Hybridization protocol
Fragmented labelled cDNA was sent to the Australian Genome Research Facility (AGRF), Melbourne, Australia, for microarray analysis, where fragmentation quality was checked using a Bioanalyser 2100 (Agilent GmbH, Waldbronn, Germany) and the NanoChip protocol (Agilent). Samples were prepared for hybridization to the Pseudomonas aeruginosa Genome Array (Affymetrix) by adding 3-7μg DNA to a probe cocktail including 1×Hybridization Buffer (100mM 2-Morpholinoethanesulfonic acid, 1mM NaCl, 20mM EDTA, 0.01% Tween-20), 0.1 mg/ml Herring Sperm DNA, 0.5 mg/ml BSA, and 7% Dimethylsulfoxide (Sigma-Aldrich). 90μl of probe cocktail was loaded into a ‘test3’ array (Affymetrix) comprising 100 housekeeping genes to check cDNA quality, followed by 130μl into the full array. The chip was hybridized by rotation at 60rpm (50 degrees C for 16h) and washed using the Pseudomonas fluidics script in the Affymetrix Fluidics Station 450.
Scan protocol
The chip was scanned using the Affymetrix GeneChip Scanner 3000 at 532 nm for excitation and 570 nm for emission. CEL and CHP files were generated for analysis using the scanner operating software, GCOS.
Description
No further information.
Data processing
Microarray data were analysed using the BIOCONDUCTOR software suite.
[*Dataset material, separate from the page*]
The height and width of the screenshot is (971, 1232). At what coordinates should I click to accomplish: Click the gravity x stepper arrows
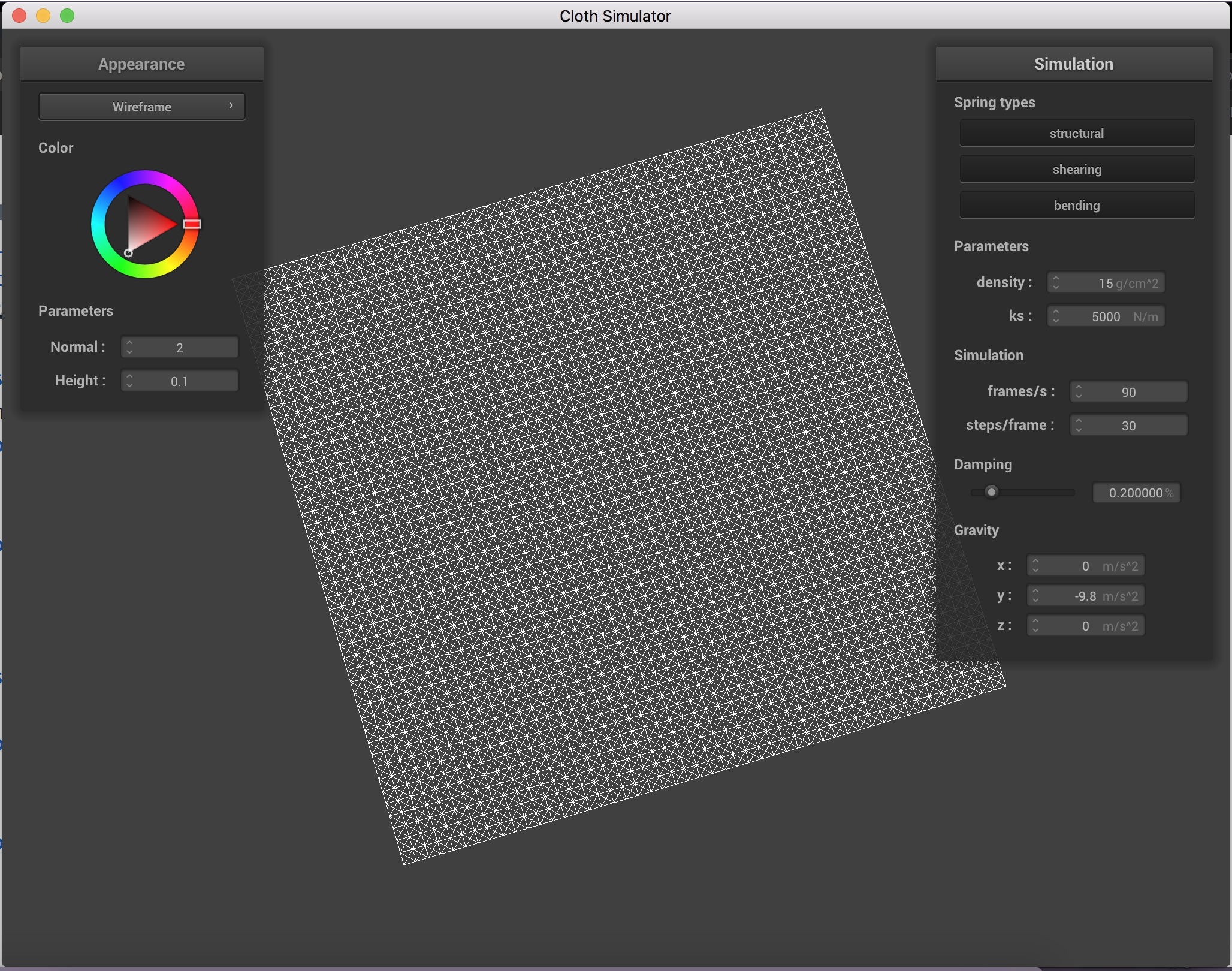tap(1035, 565)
Data normalisation used the multi-array average (RMA) method in the affy package, incorporating probe level background-correction, quantile normalisation, and the use of a linear model to extract a final expression measure for each gene on each array. The resulting expression measures were then used to determine differential expression using an empirical Bayes approach within the limma package. The false discovery rate method of Benjamini and Hochberg was controlled to reduce false positives introduced by multiple simultaneous inference.